_Brano di partenza_
↓

Gli obiettivi del Progetto RIC.CI, ideato nel 2010 e solo un anno dopo, nel 2011, già al nastro di partenza, non sono stati sino ad oggi delusi. Anzi, raggiunti e superati più di ogni rosea speranza. Ciò si deve non solo alla forza di un'idea, probabilmente necessaria al di là di chi l’ha stesa, ma anche al costruttivo scambio, per una volta culturale e artistico, con organizzatori italiani di prim'ordine.[…] Fermamente convinta che le idee più forti e calzanti in un'epoca storica non possano che meglio perfezionarsi in una collettività di “pensatori” disposti anche a battersi e a confrontarsi con irruenza e passione per sostenere opinioni convergenti o divergenti, il Progetto RIC.CI - Reconstruction Italian Contemporary Choreography Anni '80/'90 vede sino ad ora realizzati almeno quattro dei suoi iniziali Leitmotive.
Il primo: è evidenziare e rendere chiaro da dove sono partiti taluni importanti coreografi italiani oggi sicuramente riconosciuti come tali.

↑

_Record forniti_

↓

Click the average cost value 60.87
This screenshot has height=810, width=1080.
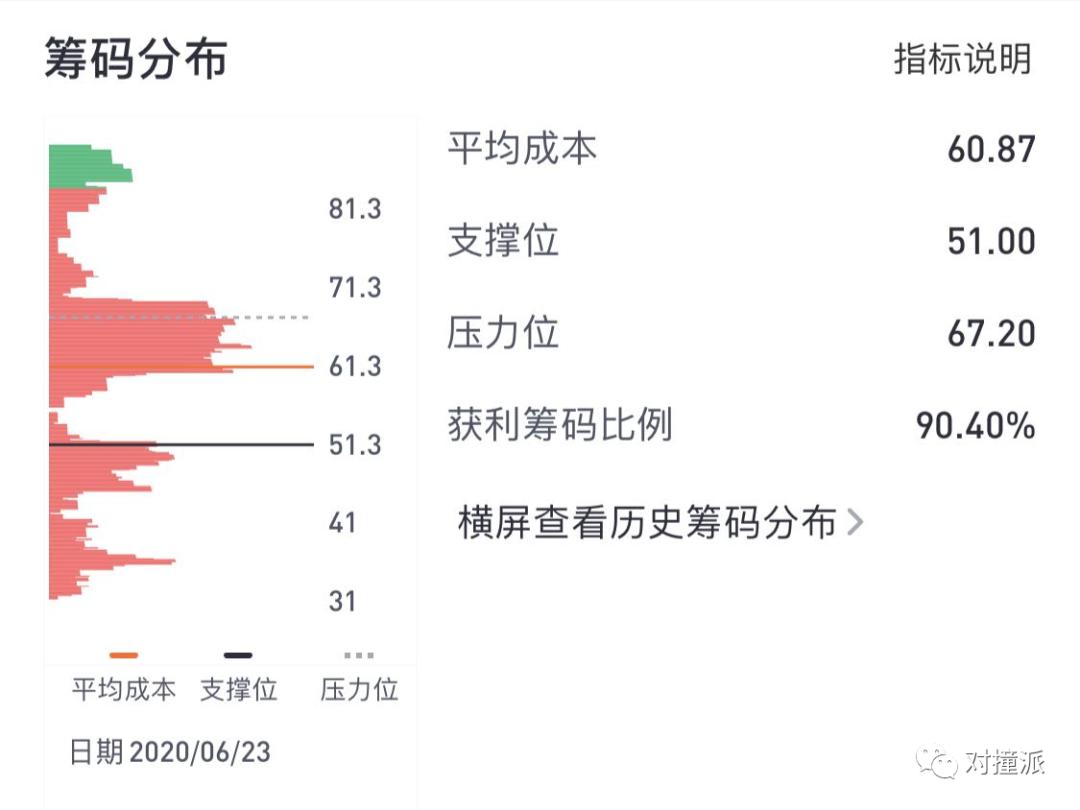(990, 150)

↑
↓

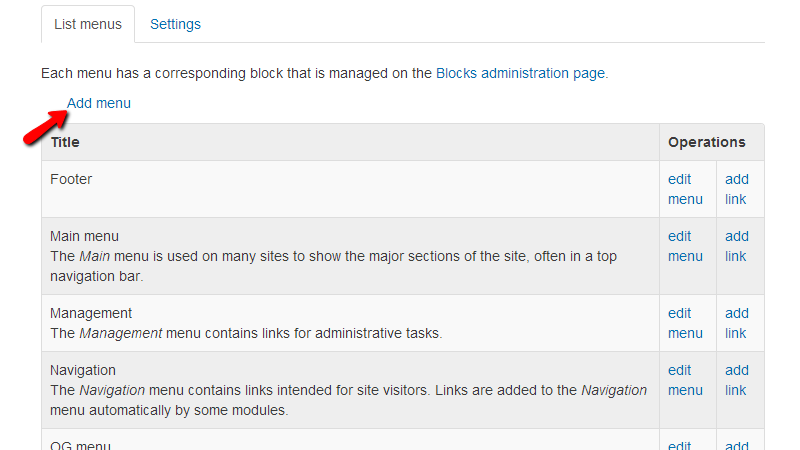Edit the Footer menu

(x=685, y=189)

↑

Prosegui il brano sul Progetto RIC.CI, riprendendo subito dopo la sua ultima frase.

Il secondo: è facilitare quel passaggio di consegne a giovani emergenti in qualità di interpreti di coreografie del passato, ma anche di assistenti alla ricostruzione delle pièce prescelte.
Il terzo: permane la restituzione al pubblico italiano, - tra l'altro, e per fortuna, molto più aduso a fruire e ad apprezzare la danza contemporanea di quanto non lo fosse trenta o vent’anni or sono - di coreografie o performance dalla certa e inossidabile forza espressiva. Taluni spettatori “maturi” ne serberanno il ricordo, per altri si tratterà di novità assolute.
Il quarto: è la creazione di un esemplare “corpus” coreografico, esportabile anche all’estero, in cui la danza italiana di ricerca e/o contemporanea mostri di avere una storia e una tradizione di indiscutibile valore […].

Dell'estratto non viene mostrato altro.